Materials Science and Engineering at MIT (PDF)
The Scientific Data Flood: A Case Study of "How Much Information?"

Stuart Madnick, John Norris Maguire Professor of Information Technology, MIT Sloan School of Management & Professor of Engineering Systems, MIT School of Engineering

MacKenzie Smith, Associate Director of Technology, MIT Libraries

Kate Clopeck, Masters of Science, Technology and Policy Program, MIT

June 2009

Abstract:
This case study gives examples of how data is created and stored by material scientists and engineers at MIT. The amount of data depends on specific research goals and the tools, experimental techniques, and computational methods employed by the individual researcher.
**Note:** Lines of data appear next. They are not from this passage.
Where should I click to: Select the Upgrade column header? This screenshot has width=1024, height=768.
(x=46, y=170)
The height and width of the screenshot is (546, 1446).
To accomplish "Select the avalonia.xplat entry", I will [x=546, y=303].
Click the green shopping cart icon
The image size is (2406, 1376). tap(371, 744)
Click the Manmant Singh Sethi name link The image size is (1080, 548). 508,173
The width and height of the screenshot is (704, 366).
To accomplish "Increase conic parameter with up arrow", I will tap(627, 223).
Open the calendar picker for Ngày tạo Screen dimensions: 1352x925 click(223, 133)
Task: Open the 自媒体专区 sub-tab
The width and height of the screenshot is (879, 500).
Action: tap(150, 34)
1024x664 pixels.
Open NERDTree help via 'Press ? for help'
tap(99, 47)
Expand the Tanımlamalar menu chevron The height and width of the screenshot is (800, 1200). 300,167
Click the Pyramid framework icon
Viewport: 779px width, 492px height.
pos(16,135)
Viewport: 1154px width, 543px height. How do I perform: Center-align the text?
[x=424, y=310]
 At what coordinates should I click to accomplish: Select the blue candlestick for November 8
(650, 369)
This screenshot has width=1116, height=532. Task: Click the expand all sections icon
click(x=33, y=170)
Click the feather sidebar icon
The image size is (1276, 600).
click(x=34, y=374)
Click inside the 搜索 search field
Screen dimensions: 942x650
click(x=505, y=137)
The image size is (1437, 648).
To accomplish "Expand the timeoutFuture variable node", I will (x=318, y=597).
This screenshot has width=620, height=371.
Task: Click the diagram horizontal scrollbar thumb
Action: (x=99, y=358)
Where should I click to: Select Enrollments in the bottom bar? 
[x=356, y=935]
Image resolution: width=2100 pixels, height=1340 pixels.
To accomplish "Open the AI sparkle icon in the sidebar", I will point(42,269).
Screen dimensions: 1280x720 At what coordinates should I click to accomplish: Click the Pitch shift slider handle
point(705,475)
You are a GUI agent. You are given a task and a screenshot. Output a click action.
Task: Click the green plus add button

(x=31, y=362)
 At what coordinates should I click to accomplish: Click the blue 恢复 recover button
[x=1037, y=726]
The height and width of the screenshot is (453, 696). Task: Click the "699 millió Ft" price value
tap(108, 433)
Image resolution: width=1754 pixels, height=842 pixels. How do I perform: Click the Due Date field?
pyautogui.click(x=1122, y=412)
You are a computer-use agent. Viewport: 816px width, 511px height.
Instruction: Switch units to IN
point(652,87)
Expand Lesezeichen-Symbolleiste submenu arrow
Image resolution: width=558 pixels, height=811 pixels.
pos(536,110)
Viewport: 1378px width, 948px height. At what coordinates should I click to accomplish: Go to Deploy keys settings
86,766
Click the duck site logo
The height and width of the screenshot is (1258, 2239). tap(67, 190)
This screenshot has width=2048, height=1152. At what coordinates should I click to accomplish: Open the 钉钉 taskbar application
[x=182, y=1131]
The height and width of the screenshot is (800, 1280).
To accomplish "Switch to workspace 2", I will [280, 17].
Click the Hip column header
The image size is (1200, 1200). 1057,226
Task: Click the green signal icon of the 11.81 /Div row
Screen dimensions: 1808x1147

Both simulation and experiments are used, with the simulations producing more data in the cases reported here. The ratio between computation and data production varies widely. For example, a hundred million-atom simulation might produce only a few kilobytes of data. However, if the researcher wants to track the system at every time step, a much “smaller” simulation (fewer atoms) could generate petabytes of data. Data is retained very differently in different labs. For example, in one lab, research data is stored on the students’ and postdocs’ personal computers, with each person in charge of the data they generate. The first author listed on the final publication is responsible for backing up the data onto a CD or portable hard drive at the time of publication. Each year, the faculty member assigns one of her students to purge old data. Other papers examine other labs at MIT.